The Brits are not alone. As of 21 June NYT report by Sharon Otterman, New York City's attempts to launch an ambitious contact-tracing program with 3,000 tracers program has disappointed, according to. During its first 2-week trial, only 35% of 5,347 who tested positive for COVID-19 gave information about contacts to tracers. Apparently, New York City has actually executed contact-tracing in the past for tuberculosis and measles, but on a much smaller scale compared to the pandemic's challenges. Massachusetts, whose contact-tracing work has been in place for some time, said that only 60% of infected individuals answered their phone when contact tracers called.
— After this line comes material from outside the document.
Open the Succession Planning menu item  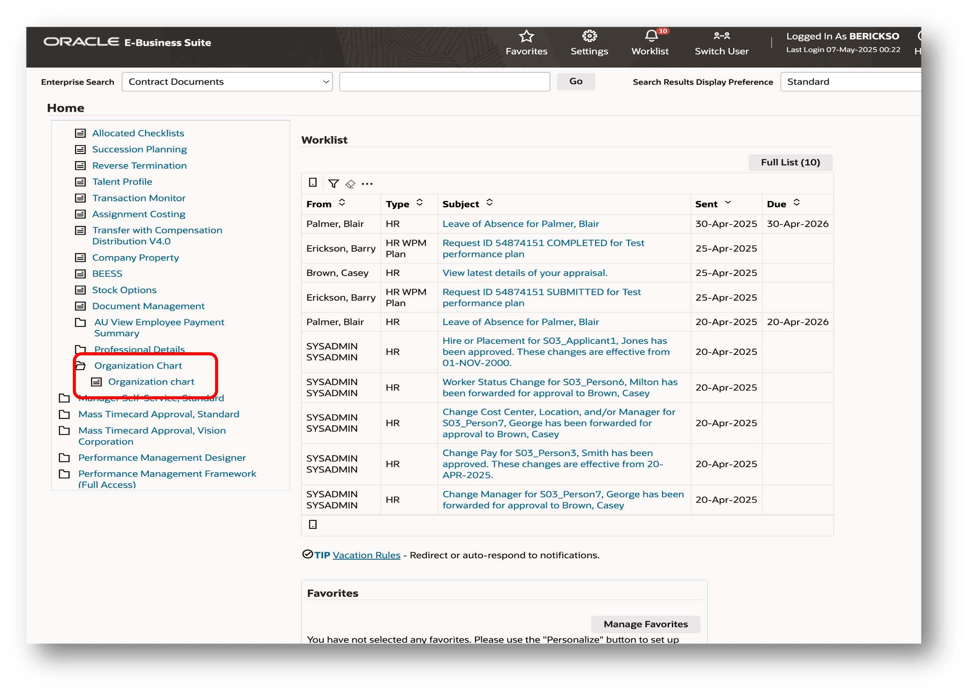pos(139,150)
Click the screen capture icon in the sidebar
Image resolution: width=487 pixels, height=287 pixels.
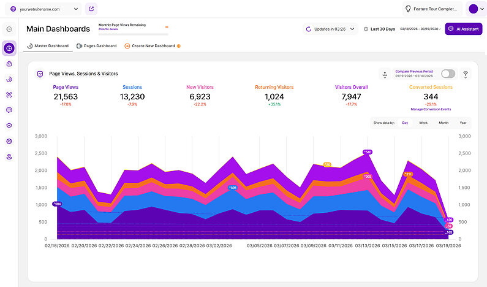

Privacy is part of the reluctance, whereas the article points out that in other countries, information from businesses, for example, is required. Ms. Otterman notes that China, South Korea and Germany have reaped some success. In South Korea, for example, folks at karaoke bars, weddings or funerals are required to cede their names and phone numbers for contact purposes.
Quarantines across the U.S., facing alternative risks, loop us back to the chessboard: what moves are safe, and how will cybersecurity or lack thereof impact the endgame?